第12章 学生編・初秋のImpromptu
そう言うとまるで体操選手みたいにクルリと回転しながら静かに降り立つ。何だこの生き物は。忍者か?どっかの誰かが喜びそうだな。
『紫音と黄音、スタジオに篭ってるでしょ』
『うん』
『"藍音"も呼んで三人で譜面起こしといて。一番とラスサビくらいで』
『引き受けるの?やっさし~!』
『夕方までには終わらせる様に伝えて。夕方からは"朱音"も合流するだろうから今日中にはある程度叩き込まないと間に合わない』
夕方までって…後数時間しかないのにそれまでに全てを譜面に起こすのはどんな超人でも無理なんじゃ…
「凄いでしょ、氷鷹の坊や」
「えっ!?あ、はい!?」
急に池上先輩とやらに声をかけられて声が裏返る。生徒会長の…現三年生達の先輩で、とても凄い人だと聞いている。

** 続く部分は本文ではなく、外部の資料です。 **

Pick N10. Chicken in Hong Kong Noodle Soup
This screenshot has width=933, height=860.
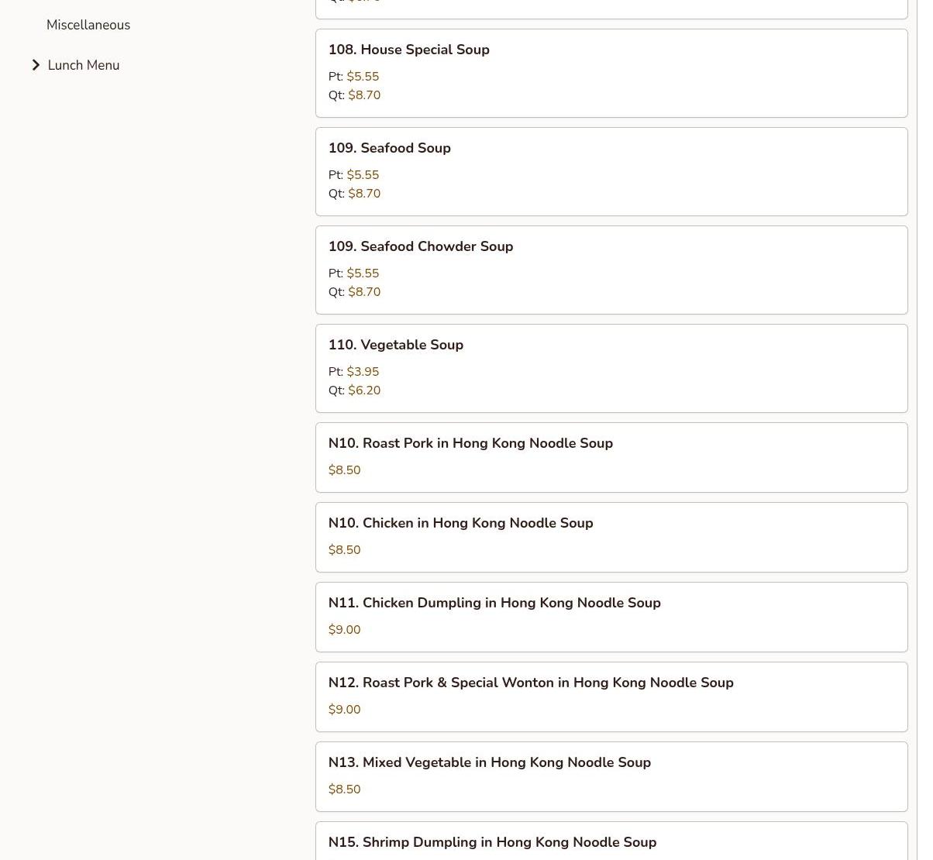pos(460,523)
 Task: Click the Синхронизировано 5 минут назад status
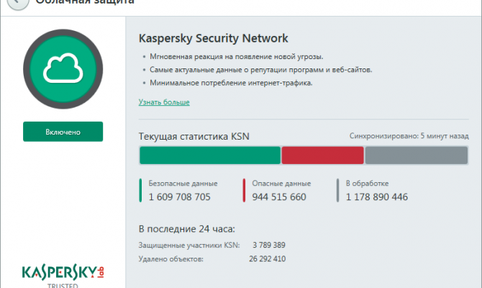409,135
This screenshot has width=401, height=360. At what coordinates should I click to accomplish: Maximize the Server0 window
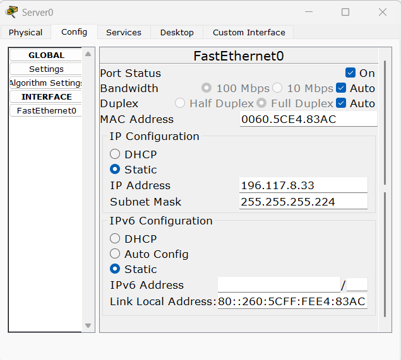[345, 12]
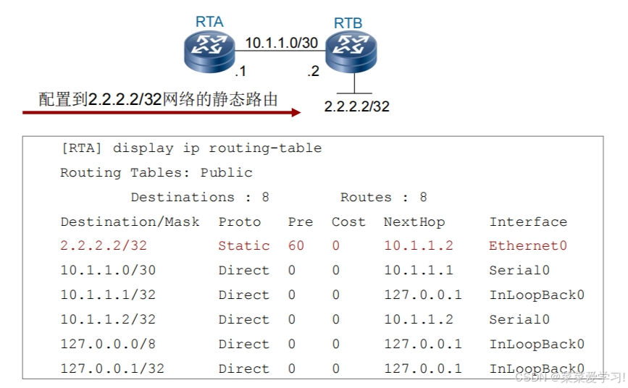Image resolution: width=628 pixels, height=388 pixels.
Task: Click the red Ethernet0 interface entry
Action: [528, 246]
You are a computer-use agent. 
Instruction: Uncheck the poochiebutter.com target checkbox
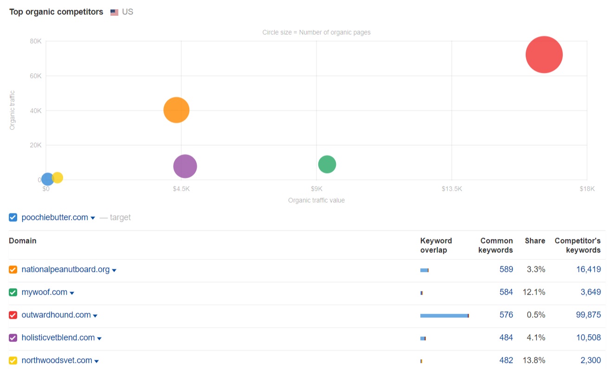pyautogui.click(x=13, y=217)
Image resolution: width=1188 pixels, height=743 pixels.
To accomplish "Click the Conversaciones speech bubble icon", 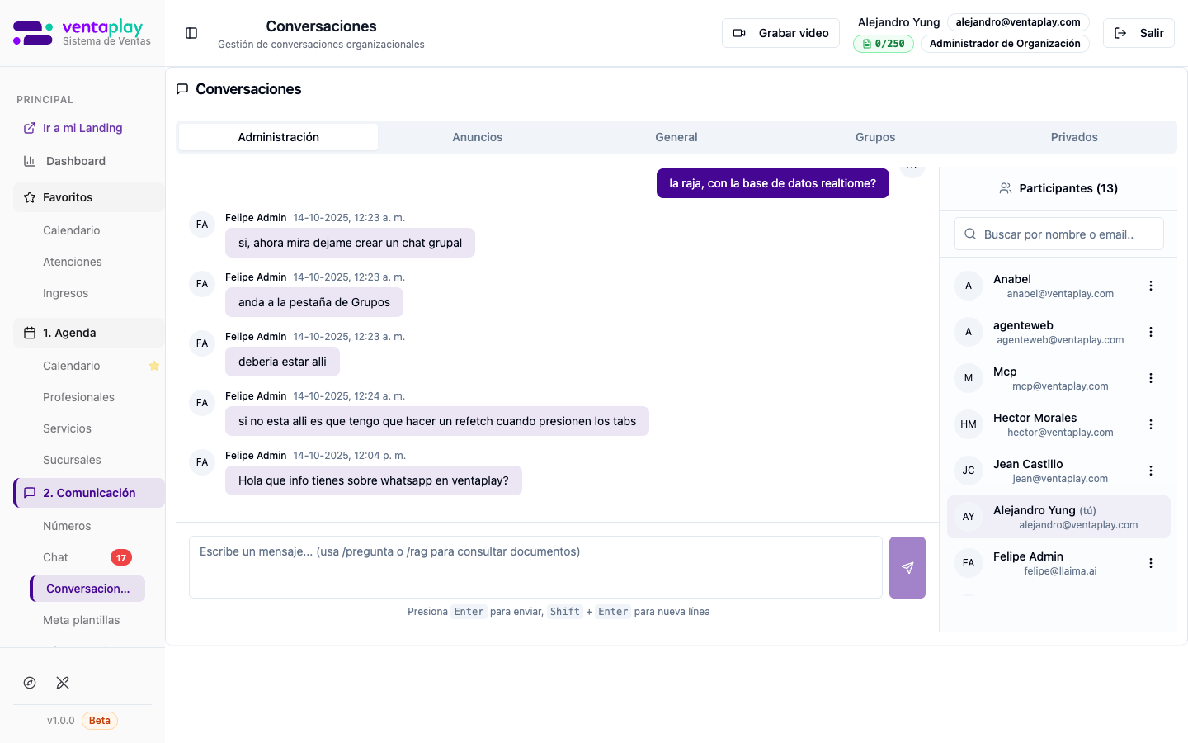I will [182, 88].
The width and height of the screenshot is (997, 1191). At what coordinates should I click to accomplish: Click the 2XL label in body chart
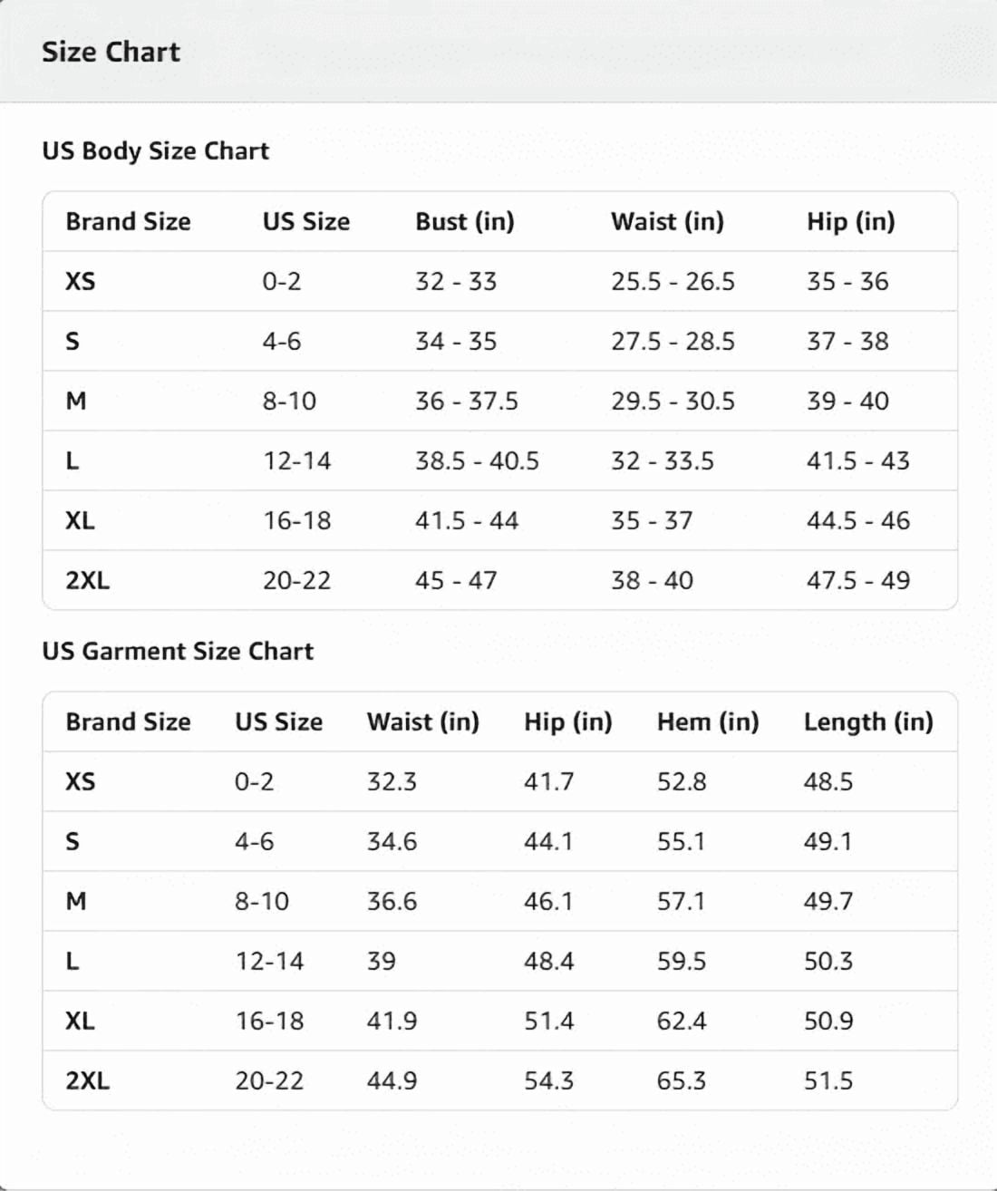click(88, 580)
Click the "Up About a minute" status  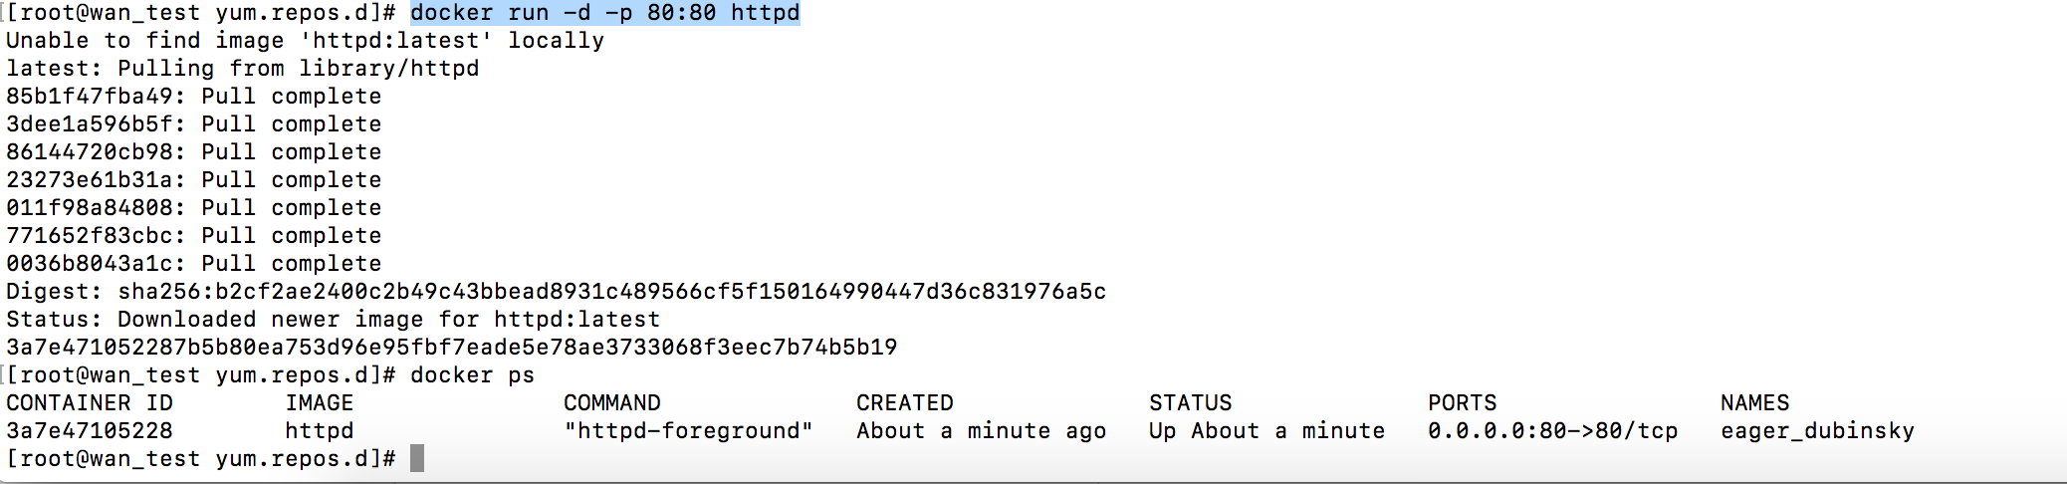click(x=1266, y=431)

「ウチのボーカルの紫音はね、絶対音感持ってて耳コピなんてお手の物よ」
「そう、なんですか…?」
『余計な事は喋らないでってこないだ怒ったと思いますが』
「ぅわ、御免なさい!もう喋らないからその敬語やめて!ブロークンハートだわ!」
…本当に凄い人なのだろうか。
※※※
「マジか…鬼だな姫サン」
「まぁ時間考えると仕方無いよねぇ」
『ほら、無駄口叩かないでー』
姫に言われて離れのスタジオ行けば椎名と脳筋パイセンが新曲の打ち合わせをしてたから中断させて音源の譜面起こしに三人で勤しむ。
「この紅月ってユニットの曲さ、普通にバンドで生演奏するより和楽器組み込んだ方が良くね?」
『和楽器って…私、和楽器触った事無いけど』
「オレも精々、組合の和太鼓くらいしか…」
「組み込むだけだよ。言うて俺だって和楽器は三線しか出来ないけど三線と三味線は似たようなモンだから何とかなるでしょ?和音さんも尺八なら出来るし姫さんはお筝得意じゃん?」
そもそも三線は和楽器なんだろうか。沖縄の伝統楽器なのは知ってるけど…いや、和楽器に入るか。沖縄って日本だし。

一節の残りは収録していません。